10.04.2025

Verfassungsmäßigkeit der Säumniszuschläge ab dem durch den russischen Überfall auf die Ukraine im Februar 2022 ausgelösten Anstieg der Marktzinsen

1. Aufgrund des deutlichen und nachhaltigen Anstiegs der Marktzinsen, der seit dem russischen Überfall auf die Ukraine im Februar 2022 zu verzeichnen ist, bestehen jedenfalls seit März 2022 keine ernstlichen Zweifel mehr an der Verfassungsmäßigkeit der gesetzlichen Regelung über die Höhe der Säumniszuschläge.
2. Wenn das Finanzamt (FA) zwar Aussetzung der Vollziehung (AdV) gewährt, deren Wirkung aber von der Erbringung einer Sicherheitsleistung abhängig macht, bewirkt die spätere Leistung der Sicherheit im Regelfall, dass die AdV mit (Rück-)Wirkung ab dem Zeitpunkt der Wirksamkeit der Verfügung eintritt und zuvor etwaig entstandene Säumniszuschläge entfallen. Das FA kann allerdings ausdrücklich anordnen, dass die Wirkung der AdV erst im Zeitpunkt der tatsächlichen Leistung der Sicherheit beginnt (Anschluss an den Beschluss des Bundesfinanzhofs vom 10.12.1986 - I B 121/86, BFHE 149, 6, BStBl II 1987, 398, unter II.3.d).

Kurzbesprechung
BFH-Beschluss v. 21.3.2025 - X B 21/25 (AdV)

AO § 240 Abs 1 S 1, AO §§ 241ff, AO § 361 Abs 2 S 5
FGO § 69 Abs 2 S 2, FGO § 69 Abs 3 S 1
GG Art 3 Abs 1
BGB § 158 Abs 1, BGB § 159


Im Streitfall vertrat das FA die Auffassung, für die Zeit von März bis Dezember 2022 seien Säumniszuschläge entstanden, weil die Antragstellerin fällige Einkommensteuer nicht gezahlt habe. Hiergegen wandte sich die Antragstellerin in einem Eilverfahren und begehrte Aussetzung der Vollziehung (AdV) der Pflicht zur Zahlung der Säumniszuschläge.

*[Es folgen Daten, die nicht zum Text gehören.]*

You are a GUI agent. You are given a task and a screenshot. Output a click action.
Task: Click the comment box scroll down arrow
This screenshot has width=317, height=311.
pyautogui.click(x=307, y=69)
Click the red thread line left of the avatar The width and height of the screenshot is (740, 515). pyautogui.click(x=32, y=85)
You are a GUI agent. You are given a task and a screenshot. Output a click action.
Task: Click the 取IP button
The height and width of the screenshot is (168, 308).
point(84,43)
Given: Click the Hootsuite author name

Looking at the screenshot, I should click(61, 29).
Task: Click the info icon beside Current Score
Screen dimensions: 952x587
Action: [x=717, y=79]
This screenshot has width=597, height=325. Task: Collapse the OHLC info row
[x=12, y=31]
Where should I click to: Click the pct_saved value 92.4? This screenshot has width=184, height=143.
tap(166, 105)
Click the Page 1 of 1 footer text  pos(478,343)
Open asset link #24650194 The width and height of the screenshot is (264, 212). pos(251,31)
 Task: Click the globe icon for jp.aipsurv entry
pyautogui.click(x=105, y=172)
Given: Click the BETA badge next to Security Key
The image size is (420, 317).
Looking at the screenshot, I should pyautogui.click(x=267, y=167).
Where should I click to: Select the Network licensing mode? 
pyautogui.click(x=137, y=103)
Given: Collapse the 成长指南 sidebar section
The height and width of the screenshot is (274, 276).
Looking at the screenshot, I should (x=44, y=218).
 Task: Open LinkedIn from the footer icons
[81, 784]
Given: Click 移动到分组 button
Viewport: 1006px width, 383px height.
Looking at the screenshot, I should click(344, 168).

Das FG gewährte AdV mit der Begründung, in der Vergangenheit hätten mehrere Senate des BFH in vergleichbaren Fällen ernstliche Zweifel an der Verfassungsmäßigkeit der Höhe der Säumniszuschläge bejaht.

Im nachfolgenden Beschwerdeverfahren folgte der X. Senat des BFH der Entscheidung der Vorinstanz für die Zeit ab März 2022 nicht. Er wies darauf hin, dass das Bundesverfassungsgericht zwar entschieden habe, dass die frühere gesetzliche Regelung über die Höhe von Nachzahlungszinsen (nach § 238 AO 0,5 % pro Monat / 6 % pro Jahr) aufgrund der andauernden Niedrigzinsphase ab 2014 verfassungswidrig und ab 2018 nicht mehr anzuwenden sei. Es kann nach Auffassung des BFH aber offenbleiben, ob dies auf Säumniszuschläge übertragbar ist. Denn mit dem deutlichen und sehr schnellen Zinsanstieg, der mit dem Beginn des russischen Angriffskriegs gegen die Ukraine eingesetzt hatte, wurde die ausgeprägte Niedrigzinsphase der Vorjahre beendet. Das gestiegene Zinsniveau hat bis heute Bestand. Daher kann die Höhe der Säumniszuschläge seitdem nicht mehr als realitätsfremd angesehen werden.

Die Beschwerde des FA hatte jedoch im Ergebnis keinen Erfolg. Denn das FA hatte in seinem Bescheid formuliert, es werde die AdV der offenen Einkommensteuerforderung ab Fälligkeit gewähren, sofern eine Sicherheitsleistung erbracht werde. Da die Antragstellerin die geforderte Sicherheit -wenn auch mehrere Monate später- tatsächlich erbracht hatte, bejahte der BFH ernstliche Zweifel an der Rechtmäßigkeit der Entscheidung des FA, die AdV der Einkommensteuer nicht rückwirkend ab Fälligkeit zu gewähren. Bei einer rückwirkenden AdV-Gewährung wären entstandene Säumniszuschläge wieder entfallen.